» **OPDRACHTEN**:
1 – Schrijf uit het tekstfragment over duurzaamheidsvoorkeuren het stuk van "Voor execution-only dienstverleners" tot en met "klanten worden niet uitgevraagd." woordelijk over.
2 – Wat is volgens het tekstfragment over duurzaamheidsvoorkeuren key voor distributeurs die alleen execution-only diensten verlenen?

» **TEKSTFRAGMENT**:
# # # # # # #

Wanneer een klant aangeeft geen duurzaamheidsvoorkeuren te hebben, dan hoeft de geschiktheid van de belegging niet op dit onderdeel te worden beoordeeld. Wanneer de klant wel duurzaamheidsvoorkeuren heeft, moet worden geïnventariseerd aan de hand van welke van de drie hiervoor genoemde criteria (en met welk minimumpercentage) de klant duurzaam wil beleggen.

De AFM wijst er in het rapport uitdrukkelijk op dat alleen als het gedane aanbod overeenkomt met de opgegeven duurzaamheidsvoorkeuren, de dienstverlening mag worden gestart of mag worden voortgezet. De AFM waarschuwt specifiek dat voortzetting van de dienstverlening bij een mismatch niet is toegestaan. Ook is het niet toegestaan om de klant ‘te sturen’ richting het aanpassen van hun duurzaamheidsvoorkeuren.

3.     Alleen execution-only, en dan?

Voor execution-only dienstverleners is het in de praktijk soms onduidelijk hoe informatie over de duurzaamheidsdoelstellingen van klanten moet worden verkregen. Vaak weten deze dienstverleners niet of hun klanten duurzaamheidsvoorkeuren hebben, simpelweg omdat deze informatie niet bij de beleggingsonderneming bekend is. Execution-only klanten worden immers niet geadviseerd en duurzaamheidsvoorkeuren van deze klanten worden niet uitgevraagd.

Voor distributeurs die alleen execution-only diensten verlenen is de distributiestrategie key. Middels de distributiestrategie moeten worden gezorgd dat een belegger de instrumenten krijgt die passen bij zijn duurzaamheidsdoelstellingen.

# # # # # # #

» **GEGEVEN INFORMATIE**:
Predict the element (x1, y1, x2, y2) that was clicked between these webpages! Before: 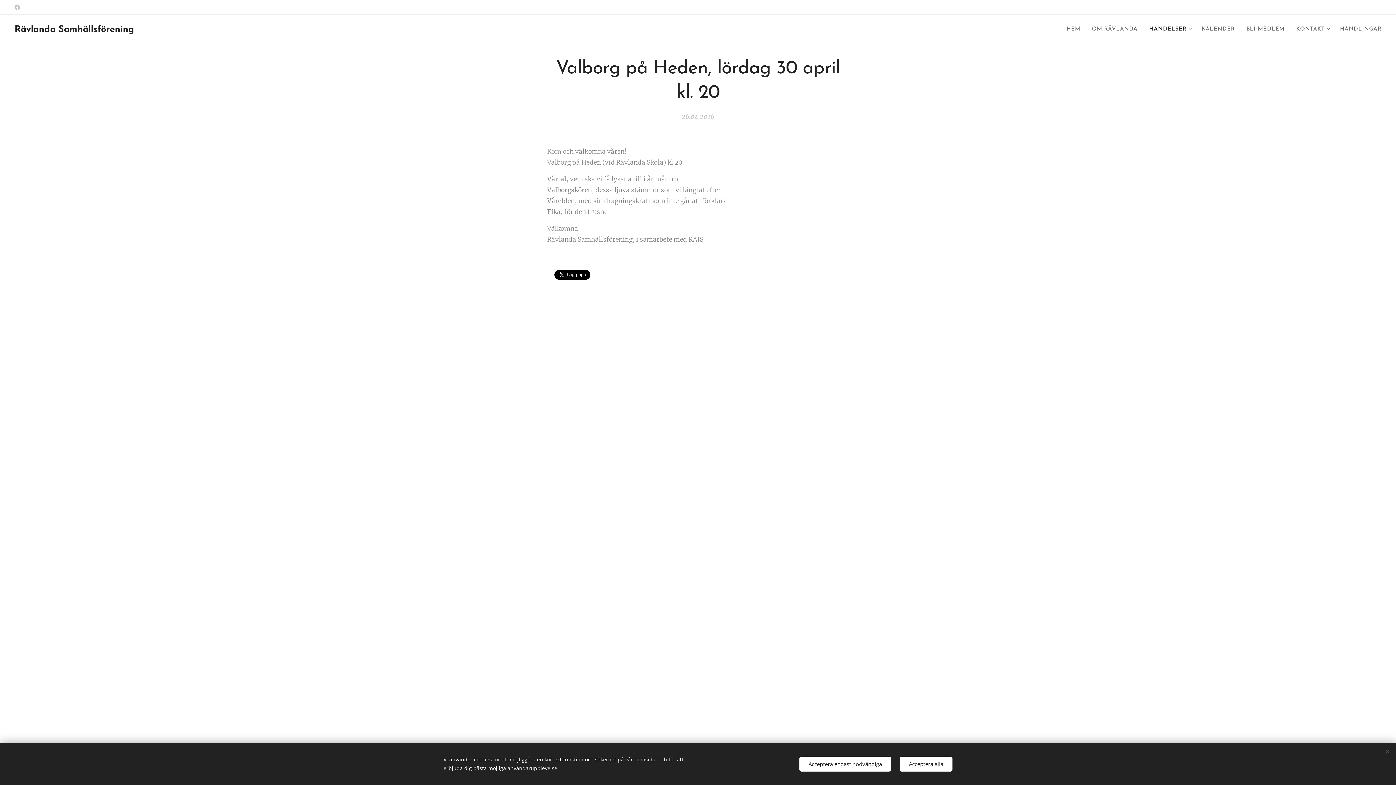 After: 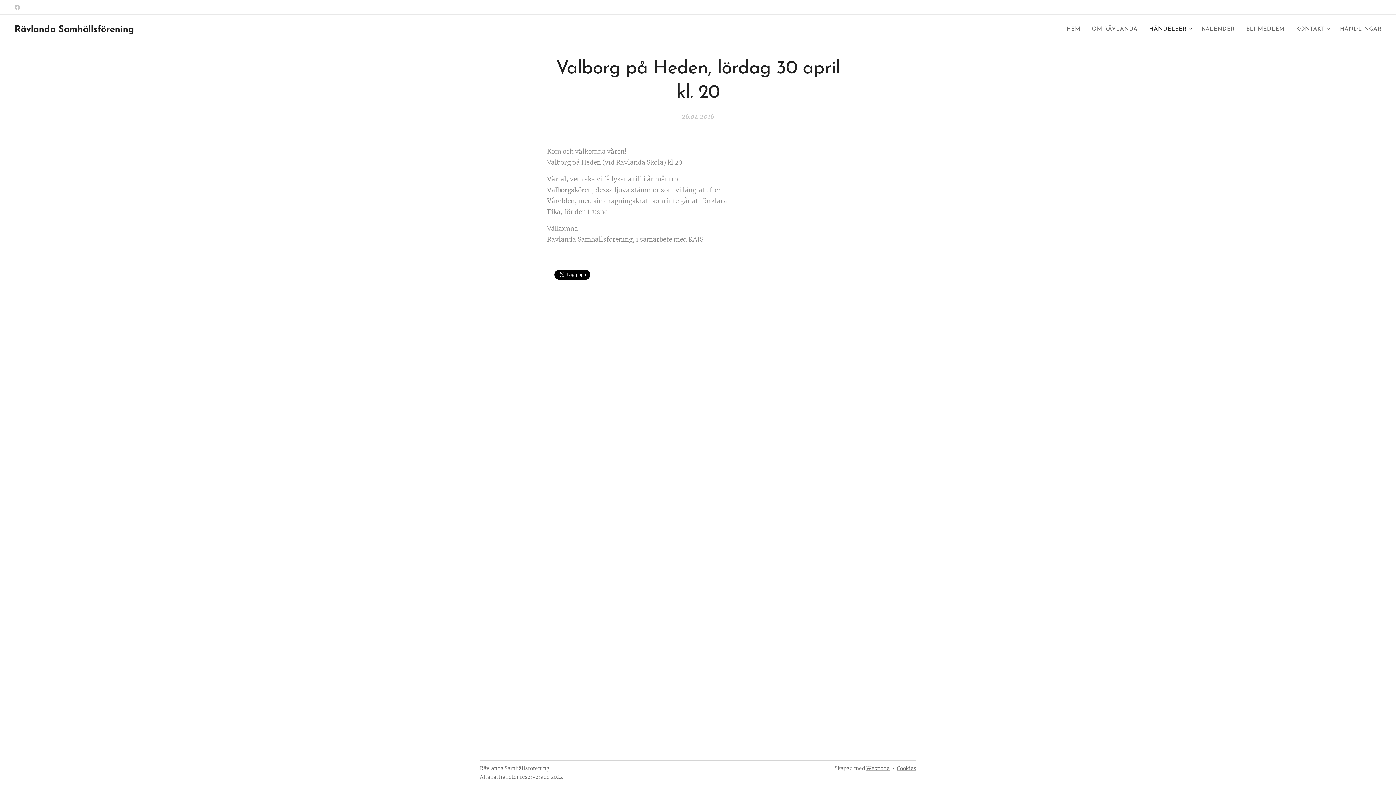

# # # # # # #

» **ANTWOORDEN PER OPDRACHT**:
1 –
Voor execution-only dienstverleners is het in de praktijk soms onduidelijk hoe informatie over de duurzaamheidsdoelstellingen van klanten moet worden verkregen. Vaak weten deze dienstverleners niet of hun klanten duurzaamheidsvoorkeuren hebben, simpelweg omdat deze informatie niet bij de beleggingsonderneming bekend is. Execution-only klanten worden immers niet geadviseerd en duurzaamheidsvoorkeuren van deze klanten worden niet uitgevraagd.

2 – De distributiestrategie.